それが済むと、何とも言えない静けさが、もう一度俺たちの間に吹き抜けていった。俺はポケットに手を突っ込んで片足をぶらつかせ、猫村さんは鞄から出たアスパラの先端をいじくった。
 俺は一瞬ここで彼女と出会えたことに何かを期待したが、自分からそれを求めに行くのはなんとなく出来なかったのだ。
「えと、じゃあ、俺はここらへんで」
「あ、うん。またね」
 俺と猫村さんはぎこちなく挨拶をして別れようとした。しかし、猫村さんは背を向けた俺にもう一度さっきの質問をした。
「新藤君って、なんでここに来たの?」
「あー、夜飯っす。ラーメン。今日、両親いないんで」
「……また?」
 猫村さんは、その形の良い柳眉をちょっとしかめた。今度は久しぶりに見るくらいの険しい表情だった。
「まあ、最近多いっすけど。なんか、忙しいみたいなんで、邪魔しちゃ悪いっすから」
「……大丈夫なの、新藤君の方はそれで」
「あーなんか、虐待とか、育児放棄とかではないっすよ。
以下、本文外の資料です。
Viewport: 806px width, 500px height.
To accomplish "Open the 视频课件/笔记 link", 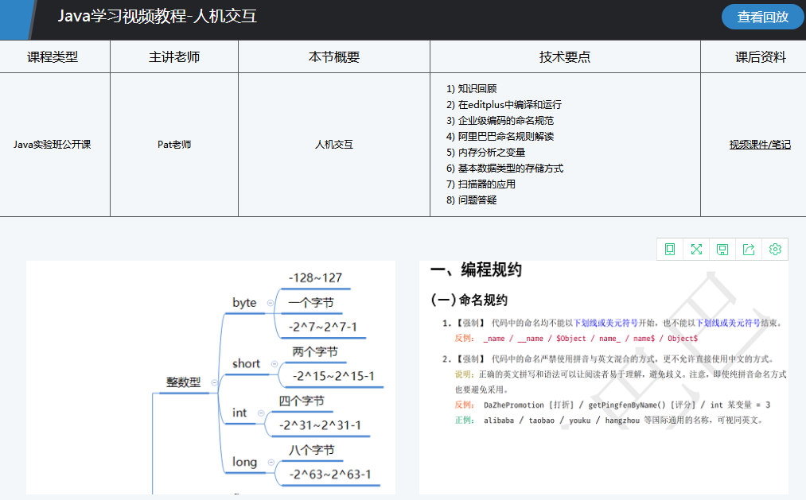I will point(760,145).
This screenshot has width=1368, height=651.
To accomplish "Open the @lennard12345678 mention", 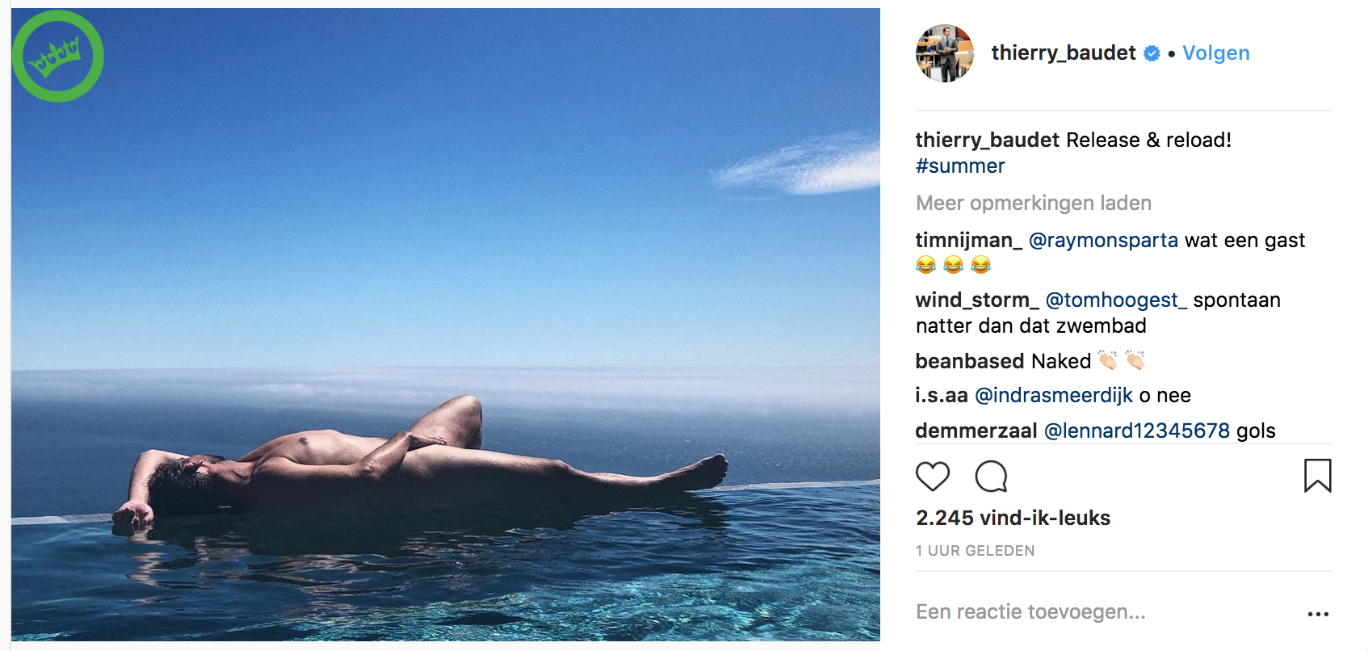I will tap(1136, 431).
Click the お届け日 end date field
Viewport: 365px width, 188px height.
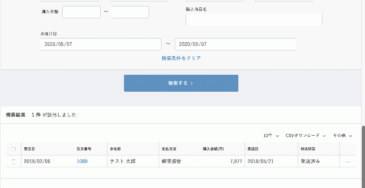235,44
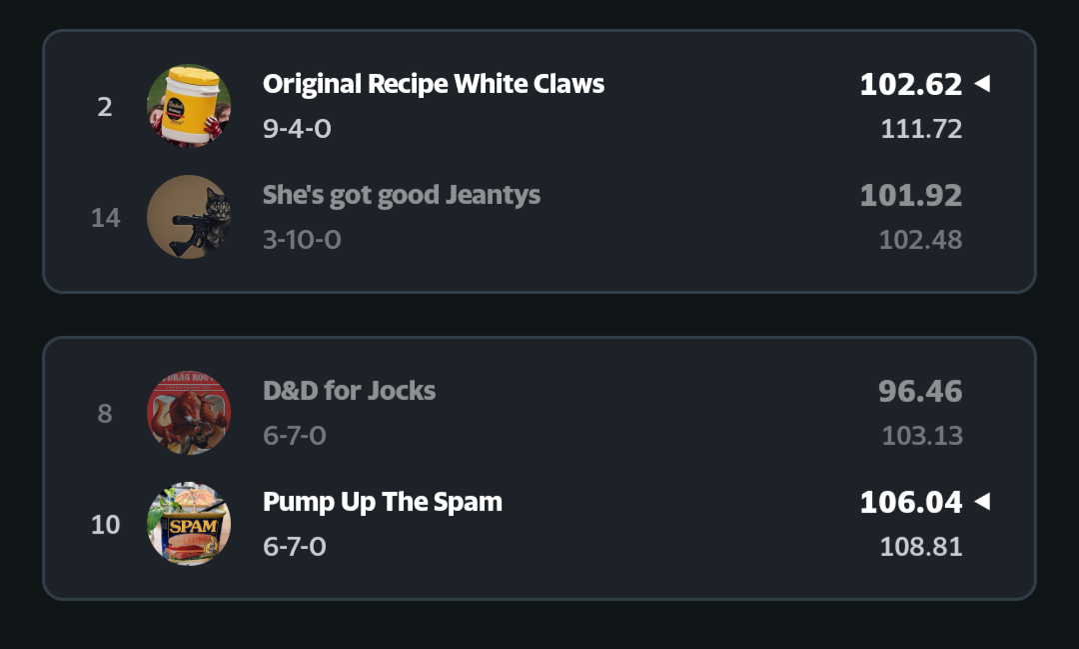Viewport: 1079px width, 649px height.
Task: Open Pump Up The Spam team link
Action: (383, 501)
普通に家の事情です」
「……そう」
 猫村さんはその場でちょっと考える仕草をした。俺の両親が仕事に忙しく、俺がたびたび一人で夜食を食べているのは、この六か月の中で猫村さんの知るところだったのだ
 俺はもう一度手を上げた。
「んじゃ、また。今日は楽しかったっす」
 しかしその手を下げてポケットに突っ込み、去ろうとしている時、俺のジャケットの裾が引っ張られた。
「新藤君」
「何すか」
「今日は、私の家でご飯食べてきなさい」
「へ?」
「作る。二人分」
「いや、いいっすよ。迷惑になりますし」
「いいから」
「いやでもそんな…猫村さんも、明日仕事あるでしょ」
「うるさい」
 そう言うと、猫村さんは裾を離し、俺の手を取ってずんずんと歩き出した。普段の彼女からは考えられないほどの強引さだった。俺は戸惑いながらも、猫村さんのされるがままになっていた。俺は彼女の手を振りほどくことが出来なかった。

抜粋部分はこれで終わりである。